| Work to be completed |
Find and return every line of the data that contains the word "size".

| Records provided |

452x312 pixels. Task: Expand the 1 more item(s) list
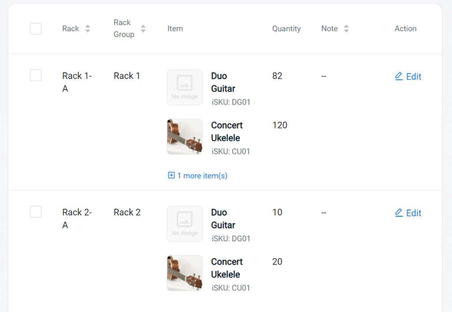click(x=202, y=176)
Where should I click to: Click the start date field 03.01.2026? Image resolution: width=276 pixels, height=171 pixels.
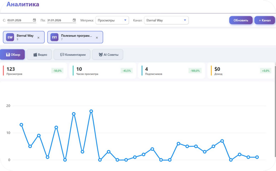19,20
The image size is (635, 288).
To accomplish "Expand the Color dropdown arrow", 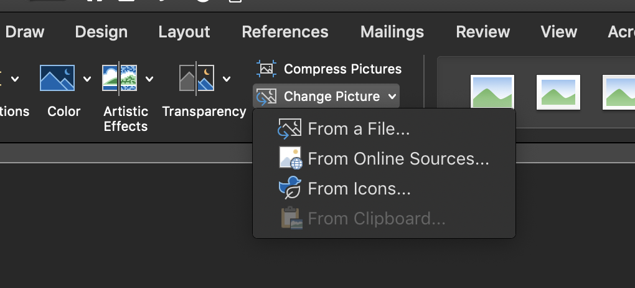I will [87, 79].
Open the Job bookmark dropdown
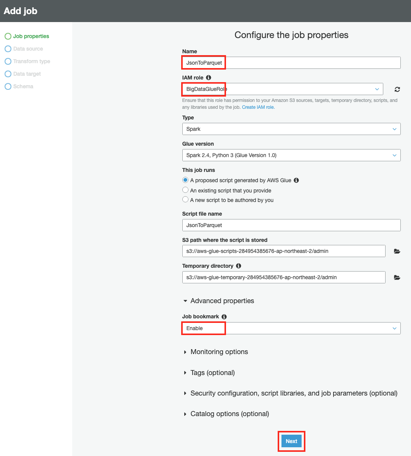This screenshot has width=411, height=456. pyautogui.click(x=291, y=328)
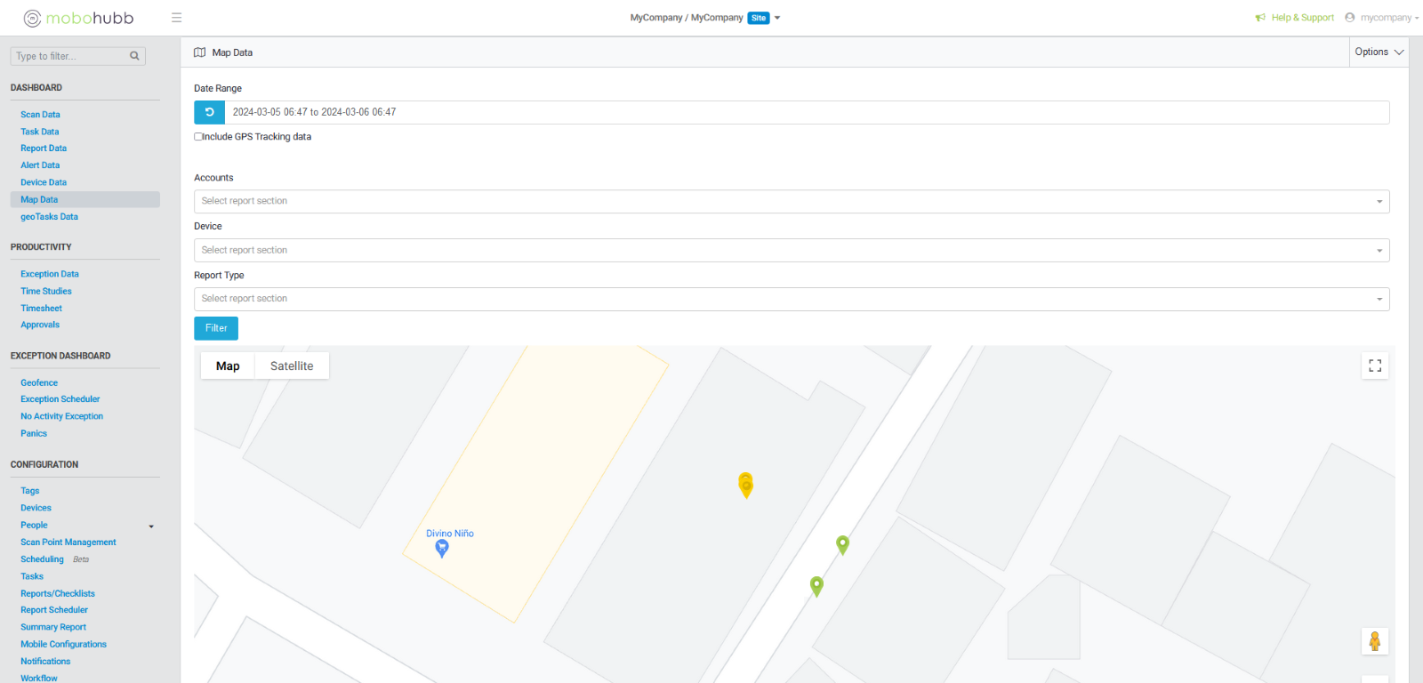Expand the People submenu arrow
Screen dimensions: 1423x683
point(151,526)
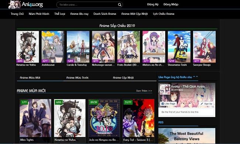Click the 31/?? badge on Fairy Tail
The width and height of the screenshot is (240, 144).
pyautogui.click(x=128, y=102)
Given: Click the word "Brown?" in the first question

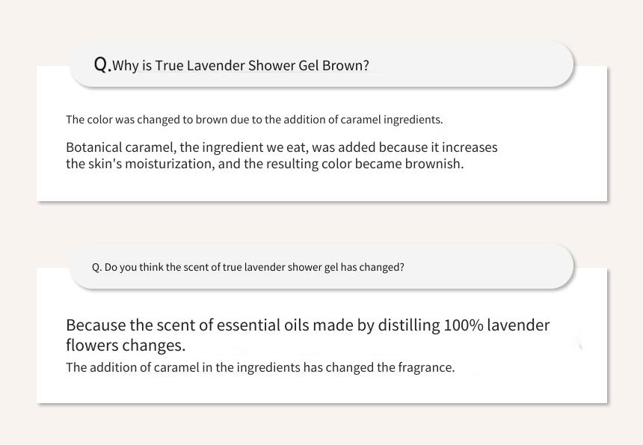Looking at the screenshot, I should 345,65.
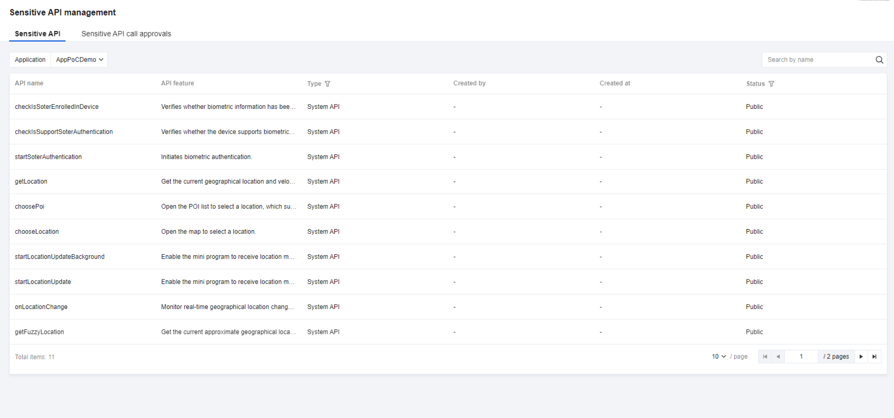Image resolution: width=894 pixels, height=418 pixels.
Task: Go to the next page arrow
Action: click(x=861, y=356)
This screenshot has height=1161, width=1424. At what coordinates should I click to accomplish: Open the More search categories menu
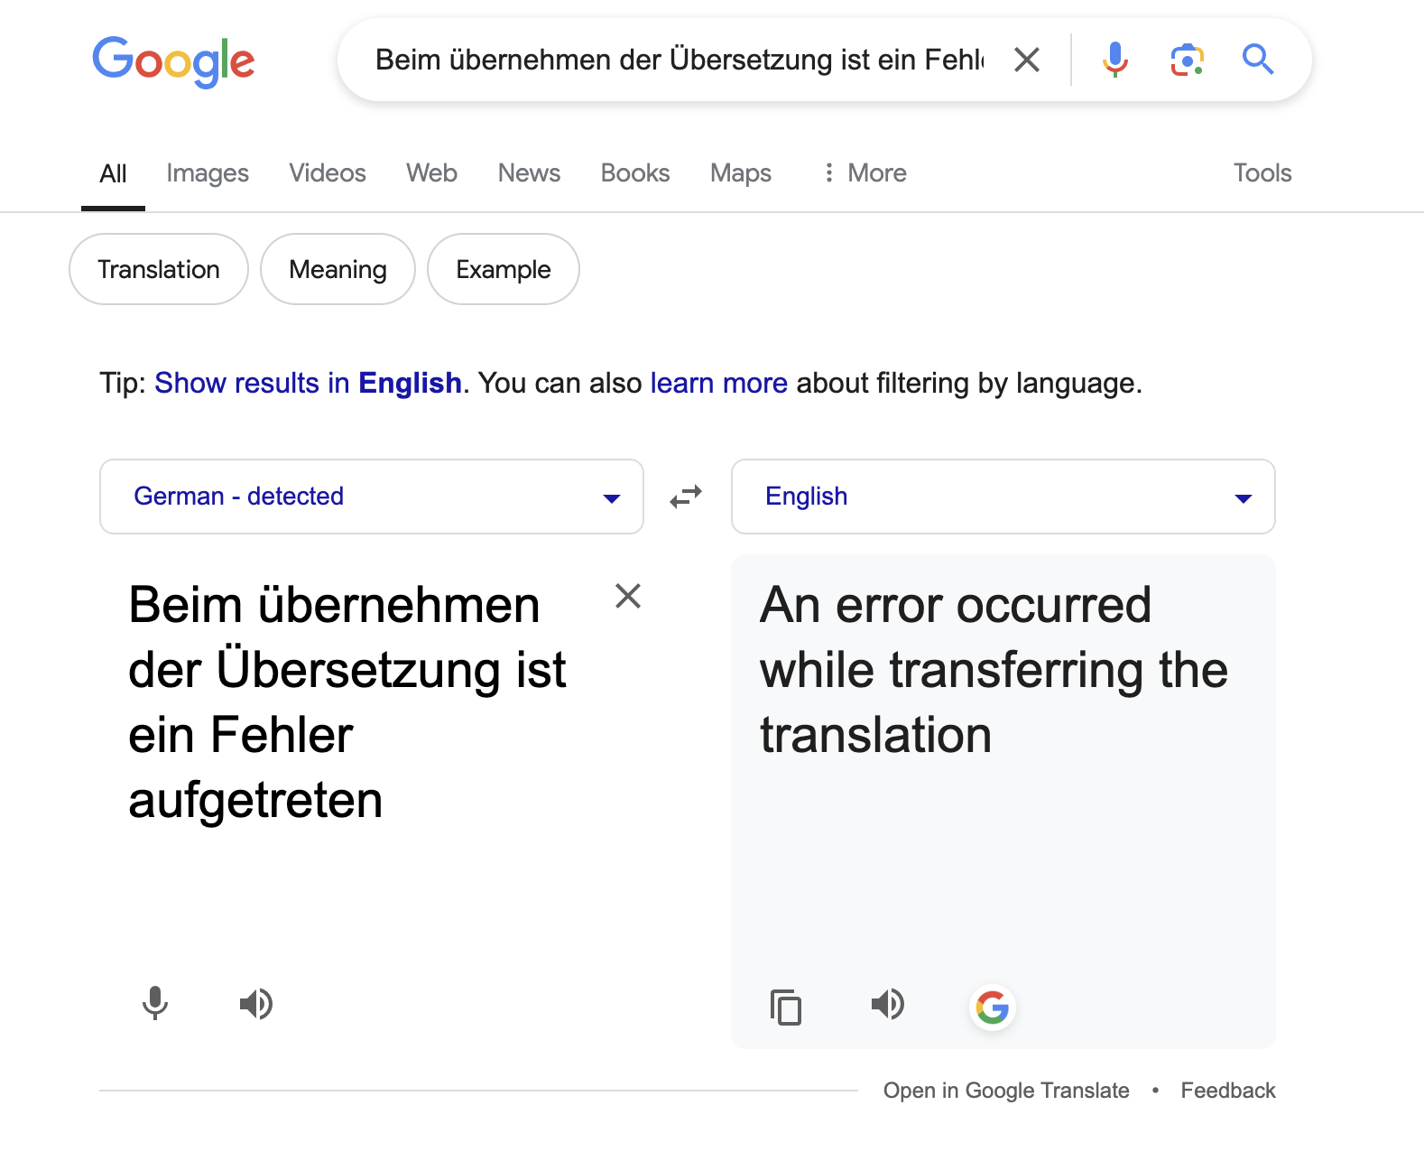coord(865,172)

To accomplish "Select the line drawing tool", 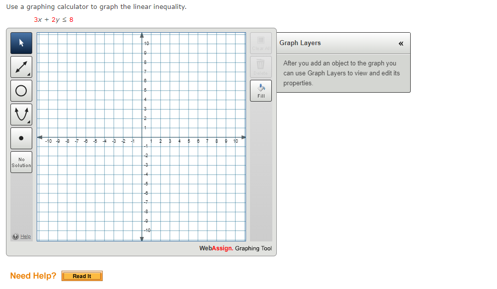I will tap(21, 67).
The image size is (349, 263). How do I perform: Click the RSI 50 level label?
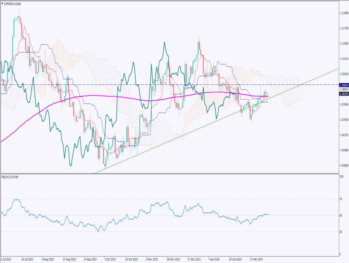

| Worked solution |
The image size is (635, 288).
The image size is (349, 263). How do I perform: Click the RSI 50 level label?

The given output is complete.